Los compositores de Ópera sabían que la Obertura, aquel acto inicial que recibiera el público nada más levantarse el telón, debía sobrecoger, abrir los sentidos de la gente, tomar el control del personal y, a partir de ahí, ir soltando los movimientos y conducir al espectador por el paisaje que el compositor desea hacer que transiten.

En el cine comercial sucede lo mismo. Cualquier guionista mediocre lo sabe.

La Obertura plandémica sucedió en los meses de marzo y abril del 2020. Es ahí donde el pico de sobremortandad sube al límite que no va a volver a alcanzarse de nuevo.

Ya no es posible lograr el mismo efecto. Si nos confinan no nos aterrorizamos creyendo irracionalmente que ahí fuera hay un virus asesino que mata por donde pasa, (a la inversa de la muerte de los primogénitos de Egipto), aunque, en esta ocasión, los niños se salvan….

Sin embargo, adultos, no solo ancianos, murieron. Mueren entonces, aunque desde mayo de 2020 no hay sobremortandad en «no ancianos». Pero durante la Obertura sí.

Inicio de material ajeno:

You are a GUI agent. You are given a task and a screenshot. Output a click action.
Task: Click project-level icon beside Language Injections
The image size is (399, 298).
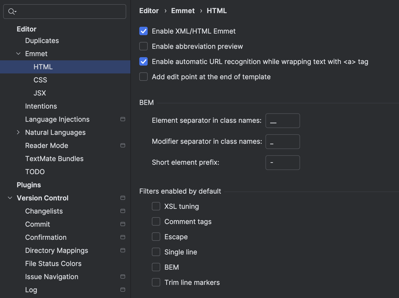123,119
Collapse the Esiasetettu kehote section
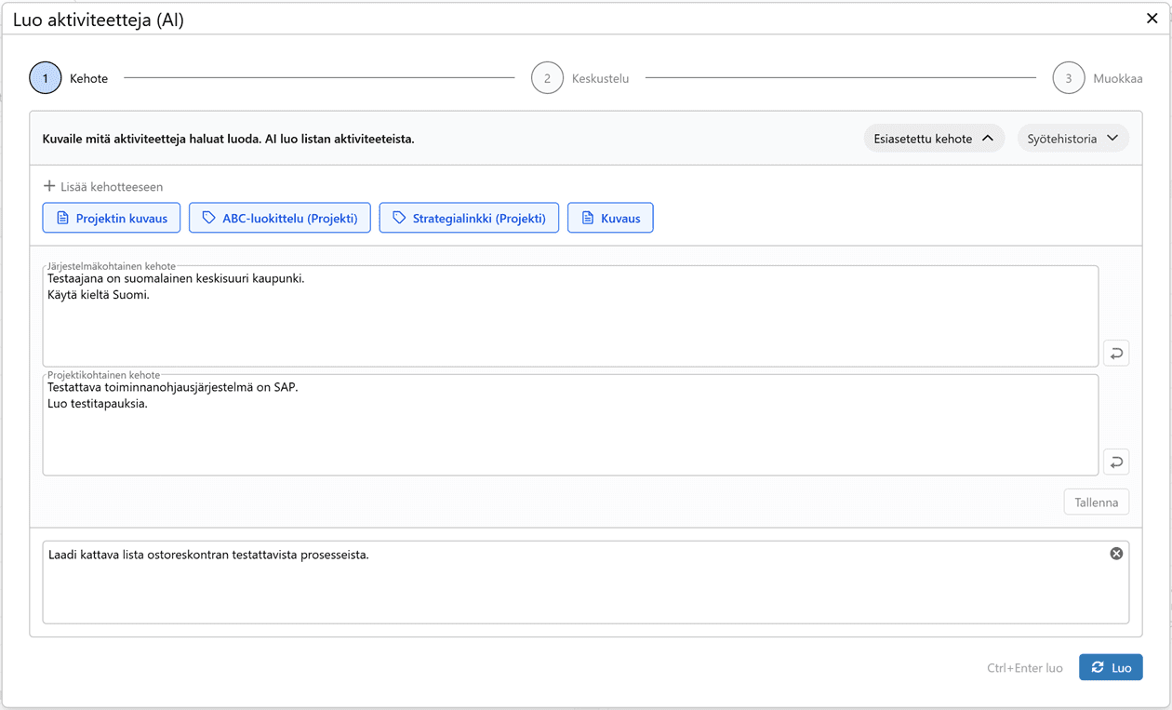Screen dimensions: 1172x710 (x=934, y=139)
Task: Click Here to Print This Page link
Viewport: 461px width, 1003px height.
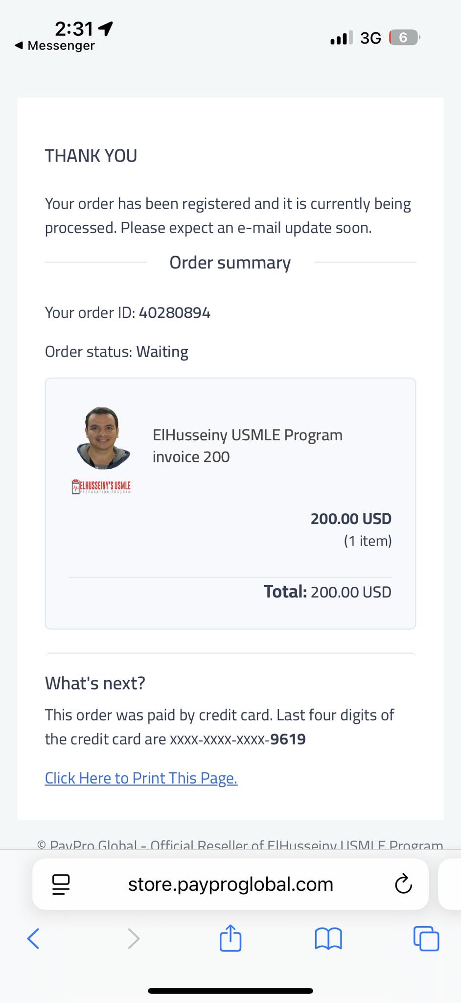Action: click(x=141, y=778)
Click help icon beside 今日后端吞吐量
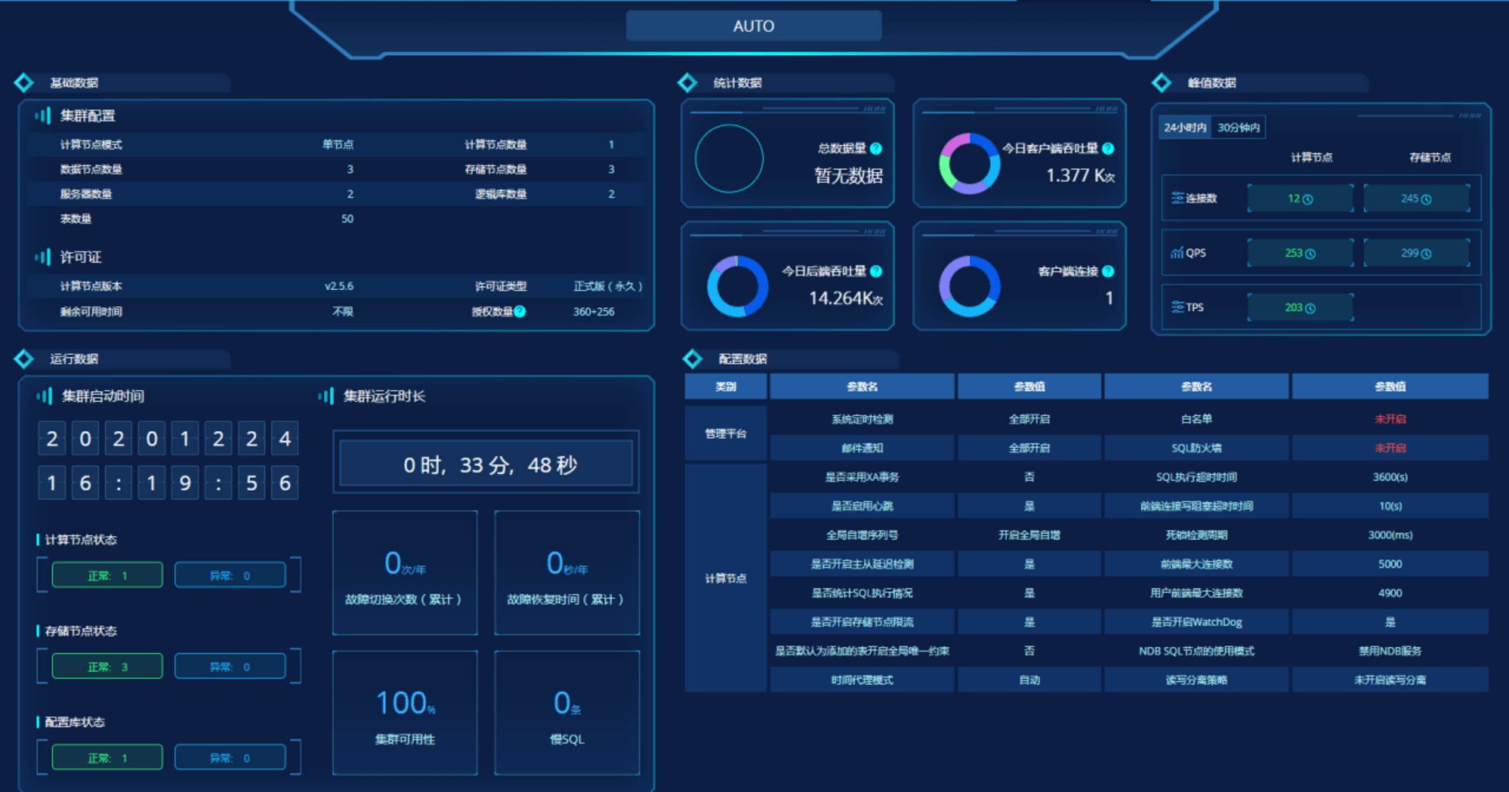The height and width of the screenshot is (792, 1509). tap(876, 271)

Esta sobremortandad de adultos de marzo/abril 2020 es fruto directo del agudo, altísimo, constante, sobredimensionado choque biológico de «amenaza en el territorio». No fue el 5g, por eso no mueren niños, ni manadas enteras de humanos en barrios o edificios.

Mueren, los que alterados por el choque biológico, entran en el remolino fatal, que les conduce a un protocolo, mayormente iatrogénico, de inicio a fin.

Solo hay que darse cuenta que a los pocos días de implementarse el Estado de Alarma, inicio de la Obertura, arrancan las cifras de sobremortandad. No antes, primero se encierra a la población y se la machaca con mensajes de terrorismo sanitario, y después, muere la gente. No antes.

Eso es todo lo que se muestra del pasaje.